EUR/USD daily chart with support and resistance lines on it. Click to enlarge:

  1. Spanish Unemployment Change: Monday, 7:00. Unemployment rolls dropped by 34.0 thousand in March, better than the forecast of 28.5 thousand. The April reading is expected to sparkle, with an estimate of -85.0 thousand.
  2. Services PMI’s: Monday, 7:15 for Spain, 7:45 for Italy, final French figure at 7:50, final German one at 7:55, and final euro-zone number at 8:00. Services sector numbers have generally been better than those in the manufacturing one. Spain posted a score of 56.8 in March, but this is expected to drop to 54.9 in April. The Italian release is forecast to rise to 54.4, up from 53.3. In France, the PMI contracted in March, at 49.1, and is expected to improve to 50.5. Germany’s PMI is expected to tick up to 55.6, while the eurozone PMI is forecast to drop to 52.5, down from 53.3.
  3. Sentix Investor Confidence: Monday, 8:30. After a streak of five straight declines, the markets are expecting a positive reading of 1.1 in May.
  4. Eurozone Retail Sales: Monday, 9:00. Retail sales gained 0.4% in February, above the estimate of 0.2%. The markets are braced for a decline of 0.1% in March.
  5. German Factory Orders: Tuesday, 6:00. With the manufacturing sector hit hard by the global trade war, factory orders has recorded four straight declines. The February drop of 4.2% was the sharpest decline in over two years. The markets are expecting a strong rebound in March, with an estimate of 1.6%.
  6. French Trade Balance: Tuesday, 6:45. France suffers from a chronic trade deficit. The February trade deficit of EUR 4.0 billion was higher than the estimate of EUR 4.7 billion. The trade deficit for March stands at EUR 4.5 billion.
  7. German Industrial Production: Wednesday, 6:00. After three successive declines, industrial production improved in February, with a gain of 0.7%, edging above the estimate of 0.6%. Another decline is forecast for March, with an estimate of -0.5%.
  8. ECB Meeting Minutes: Wednesday, 11:30. The European Central Bank releases its monetary policy accounts four weeks after the rate decision. At the April meeting, the ECB stayed on the sidelines and maintained rates at 0.00%.
  9. German Trade Balance: Friday, 6:00. Germany continues to post trade surpluses. In February, the surplus improved to EUR 18.7 billion, shy of the estimate of EUR 19.0 billion. The March estimate stands at EUR 19.4 billion.
  10. French Industrial Production: Friday, 6:45. The indicator slowed to 0.4% in February, above the estimate of -0.5%. The markets are braced for a contraction in March, with an estimate of -0.4%.  

* All times are GMT

EUR/USD Technical analysis

Technical lines from top to bottom:

1.1515 was a high point at the end of January. 1.1435 was a low point at the beginning of February.
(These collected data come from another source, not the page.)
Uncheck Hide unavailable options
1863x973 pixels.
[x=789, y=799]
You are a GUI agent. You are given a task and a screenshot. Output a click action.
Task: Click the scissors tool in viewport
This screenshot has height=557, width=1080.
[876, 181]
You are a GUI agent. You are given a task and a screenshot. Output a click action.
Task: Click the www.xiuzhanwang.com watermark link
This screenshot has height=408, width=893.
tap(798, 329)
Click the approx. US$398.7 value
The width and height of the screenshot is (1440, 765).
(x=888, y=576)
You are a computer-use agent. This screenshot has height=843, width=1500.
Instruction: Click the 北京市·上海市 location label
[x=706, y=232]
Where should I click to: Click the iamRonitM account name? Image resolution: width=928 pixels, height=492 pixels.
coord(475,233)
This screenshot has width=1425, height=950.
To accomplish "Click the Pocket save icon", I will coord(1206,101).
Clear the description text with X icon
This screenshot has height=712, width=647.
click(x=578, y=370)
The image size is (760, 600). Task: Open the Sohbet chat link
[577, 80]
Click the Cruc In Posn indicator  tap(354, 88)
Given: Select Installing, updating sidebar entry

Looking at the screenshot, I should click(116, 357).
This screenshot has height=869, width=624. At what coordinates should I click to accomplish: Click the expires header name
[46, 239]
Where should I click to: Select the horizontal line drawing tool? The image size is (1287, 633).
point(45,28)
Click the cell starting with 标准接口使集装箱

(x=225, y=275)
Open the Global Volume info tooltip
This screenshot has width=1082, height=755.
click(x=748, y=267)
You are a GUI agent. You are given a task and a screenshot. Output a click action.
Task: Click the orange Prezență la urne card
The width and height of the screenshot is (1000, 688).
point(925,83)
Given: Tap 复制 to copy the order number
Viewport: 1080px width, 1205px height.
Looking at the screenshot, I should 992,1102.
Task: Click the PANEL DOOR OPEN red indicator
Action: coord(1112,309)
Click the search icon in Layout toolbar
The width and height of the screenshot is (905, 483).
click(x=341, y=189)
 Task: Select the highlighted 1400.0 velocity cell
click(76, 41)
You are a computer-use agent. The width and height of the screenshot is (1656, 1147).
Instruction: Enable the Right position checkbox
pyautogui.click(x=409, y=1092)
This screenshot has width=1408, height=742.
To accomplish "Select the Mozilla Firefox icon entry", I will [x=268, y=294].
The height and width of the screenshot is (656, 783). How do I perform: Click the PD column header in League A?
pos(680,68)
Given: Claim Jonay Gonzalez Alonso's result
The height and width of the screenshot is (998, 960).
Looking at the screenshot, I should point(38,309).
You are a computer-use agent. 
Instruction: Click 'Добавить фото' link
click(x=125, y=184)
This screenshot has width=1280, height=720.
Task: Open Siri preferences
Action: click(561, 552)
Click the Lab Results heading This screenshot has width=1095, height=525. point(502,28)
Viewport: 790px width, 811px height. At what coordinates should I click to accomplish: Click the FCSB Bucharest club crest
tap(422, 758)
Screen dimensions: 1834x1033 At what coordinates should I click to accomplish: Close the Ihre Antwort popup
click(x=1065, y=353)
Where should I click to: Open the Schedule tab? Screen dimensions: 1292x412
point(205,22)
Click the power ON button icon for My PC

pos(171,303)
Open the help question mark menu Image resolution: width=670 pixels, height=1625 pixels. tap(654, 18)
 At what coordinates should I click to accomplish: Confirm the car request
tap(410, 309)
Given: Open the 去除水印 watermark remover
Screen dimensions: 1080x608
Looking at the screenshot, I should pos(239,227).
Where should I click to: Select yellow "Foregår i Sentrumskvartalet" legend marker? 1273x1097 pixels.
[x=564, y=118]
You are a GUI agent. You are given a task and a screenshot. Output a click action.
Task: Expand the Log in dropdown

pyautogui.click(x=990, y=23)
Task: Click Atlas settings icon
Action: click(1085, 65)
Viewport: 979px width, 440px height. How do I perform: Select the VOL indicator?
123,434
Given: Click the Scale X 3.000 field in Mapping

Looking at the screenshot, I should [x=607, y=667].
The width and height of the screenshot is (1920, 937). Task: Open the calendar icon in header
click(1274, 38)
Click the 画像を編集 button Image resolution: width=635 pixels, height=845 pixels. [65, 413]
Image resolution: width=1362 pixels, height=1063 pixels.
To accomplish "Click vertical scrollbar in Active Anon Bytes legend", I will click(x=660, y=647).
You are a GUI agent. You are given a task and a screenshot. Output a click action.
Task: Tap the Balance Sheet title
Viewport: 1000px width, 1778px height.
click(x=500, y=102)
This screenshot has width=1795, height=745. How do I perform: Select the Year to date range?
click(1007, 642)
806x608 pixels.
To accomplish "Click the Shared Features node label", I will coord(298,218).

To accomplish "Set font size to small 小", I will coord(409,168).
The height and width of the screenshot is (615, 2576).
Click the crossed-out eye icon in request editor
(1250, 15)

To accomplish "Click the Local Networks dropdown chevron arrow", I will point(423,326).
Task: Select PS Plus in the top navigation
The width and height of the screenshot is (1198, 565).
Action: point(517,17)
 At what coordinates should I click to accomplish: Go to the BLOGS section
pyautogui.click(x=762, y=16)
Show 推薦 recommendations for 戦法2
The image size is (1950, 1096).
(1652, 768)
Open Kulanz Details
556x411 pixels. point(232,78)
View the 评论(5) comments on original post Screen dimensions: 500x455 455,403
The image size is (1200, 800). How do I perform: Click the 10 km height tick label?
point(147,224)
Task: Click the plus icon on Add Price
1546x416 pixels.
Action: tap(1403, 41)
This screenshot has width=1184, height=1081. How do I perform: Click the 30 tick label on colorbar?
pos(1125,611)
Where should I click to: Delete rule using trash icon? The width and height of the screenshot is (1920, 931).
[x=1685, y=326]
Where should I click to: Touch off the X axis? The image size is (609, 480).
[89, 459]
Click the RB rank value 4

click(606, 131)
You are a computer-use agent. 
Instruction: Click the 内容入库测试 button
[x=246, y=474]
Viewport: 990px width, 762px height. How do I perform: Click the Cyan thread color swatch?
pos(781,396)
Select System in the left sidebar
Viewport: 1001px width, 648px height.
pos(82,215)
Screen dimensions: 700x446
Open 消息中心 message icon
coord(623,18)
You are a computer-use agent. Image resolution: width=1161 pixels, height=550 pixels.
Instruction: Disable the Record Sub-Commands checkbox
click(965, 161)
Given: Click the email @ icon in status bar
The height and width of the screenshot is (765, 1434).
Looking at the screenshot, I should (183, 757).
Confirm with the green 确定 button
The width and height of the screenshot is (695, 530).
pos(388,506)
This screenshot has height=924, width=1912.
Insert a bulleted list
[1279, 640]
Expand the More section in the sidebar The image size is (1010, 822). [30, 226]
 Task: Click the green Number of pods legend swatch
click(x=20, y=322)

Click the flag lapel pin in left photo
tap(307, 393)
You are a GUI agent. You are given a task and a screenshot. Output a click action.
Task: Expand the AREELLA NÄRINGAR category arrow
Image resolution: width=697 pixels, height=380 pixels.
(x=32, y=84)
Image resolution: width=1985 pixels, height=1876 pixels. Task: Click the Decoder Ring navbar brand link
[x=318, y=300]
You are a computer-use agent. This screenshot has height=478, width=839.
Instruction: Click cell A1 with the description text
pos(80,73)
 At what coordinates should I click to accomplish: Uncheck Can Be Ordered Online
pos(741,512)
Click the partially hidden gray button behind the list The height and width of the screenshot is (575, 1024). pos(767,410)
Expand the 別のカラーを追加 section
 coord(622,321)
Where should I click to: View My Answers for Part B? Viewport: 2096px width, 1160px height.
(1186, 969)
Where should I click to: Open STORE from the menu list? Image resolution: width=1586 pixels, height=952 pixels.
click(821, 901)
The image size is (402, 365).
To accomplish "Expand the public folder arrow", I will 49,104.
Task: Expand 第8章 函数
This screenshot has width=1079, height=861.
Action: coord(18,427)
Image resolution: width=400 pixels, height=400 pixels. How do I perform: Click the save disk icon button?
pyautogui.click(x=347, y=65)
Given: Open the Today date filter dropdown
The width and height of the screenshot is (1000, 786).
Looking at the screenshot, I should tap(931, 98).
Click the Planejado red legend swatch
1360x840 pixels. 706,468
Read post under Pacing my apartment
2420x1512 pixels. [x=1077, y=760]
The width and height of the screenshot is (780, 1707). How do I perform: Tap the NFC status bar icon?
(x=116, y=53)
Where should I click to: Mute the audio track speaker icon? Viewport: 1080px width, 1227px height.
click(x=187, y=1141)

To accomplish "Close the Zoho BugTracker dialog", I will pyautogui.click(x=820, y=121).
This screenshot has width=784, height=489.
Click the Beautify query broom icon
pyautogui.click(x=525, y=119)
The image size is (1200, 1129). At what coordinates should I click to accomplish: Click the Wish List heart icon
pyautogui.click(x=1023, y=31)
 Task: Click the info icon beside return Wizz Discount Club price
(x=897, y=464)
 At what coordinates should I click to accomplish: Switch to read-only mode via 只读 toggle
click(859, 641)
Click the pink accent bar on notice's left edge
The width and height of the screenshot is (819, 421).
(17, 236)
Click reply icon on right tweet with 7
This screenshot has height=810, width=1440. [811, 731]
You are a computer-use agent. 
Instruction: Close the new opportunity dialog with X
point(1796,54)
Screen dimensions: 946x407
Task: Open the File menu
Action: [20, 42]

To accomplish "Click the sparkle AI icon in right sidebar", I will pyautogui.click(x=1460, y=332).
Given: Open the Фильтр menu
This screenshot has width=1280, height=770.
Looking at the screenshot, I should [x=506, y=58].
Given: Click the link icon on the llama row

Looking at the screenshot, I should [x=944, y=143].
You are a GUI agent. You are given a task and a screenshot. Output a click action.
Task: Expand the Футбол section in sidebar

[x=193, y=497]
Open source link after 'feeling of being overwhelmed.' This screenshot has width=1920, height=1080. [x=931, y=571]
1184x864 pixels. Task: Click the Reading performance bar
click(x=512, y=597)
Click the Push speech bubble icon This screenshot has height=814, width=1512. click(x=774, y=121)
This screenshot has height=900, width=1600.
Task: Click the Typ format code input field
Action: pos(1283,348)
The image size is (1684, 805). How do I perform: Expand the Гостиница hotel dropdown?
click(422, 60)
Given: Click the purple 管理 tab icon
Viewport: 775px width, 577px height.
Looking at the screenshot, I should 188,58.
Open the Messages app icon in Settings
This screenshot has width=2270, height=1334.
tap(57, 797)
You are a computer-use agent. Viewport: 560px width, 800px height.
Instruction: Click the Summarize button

1.1390 was a stepping stone on the way up in late January and capped EUR/USD earlier. This is followed by 1.1345.

1.1290 is the next resistance line. Close by, 1.1270 was a double-bottom in December 2018.

1.1215 remained relevant. 1.1119 (mentioned last week) is the next support level.

1.1025 was a cap back in May 2017.

1.0950 is the next support level.

1.0870 was a swing high in December 2017.

1.0820 is the final support line for now.

I am neutral on EUR/USD

This week’s key events are eurozone services PMIs, which have been solid and are expected to indicate expansion. In the U.S., the latest GDP and employment reports have been sharp, but a wait-and-see Fed is likely to keep enthusiasm for the dollar in check.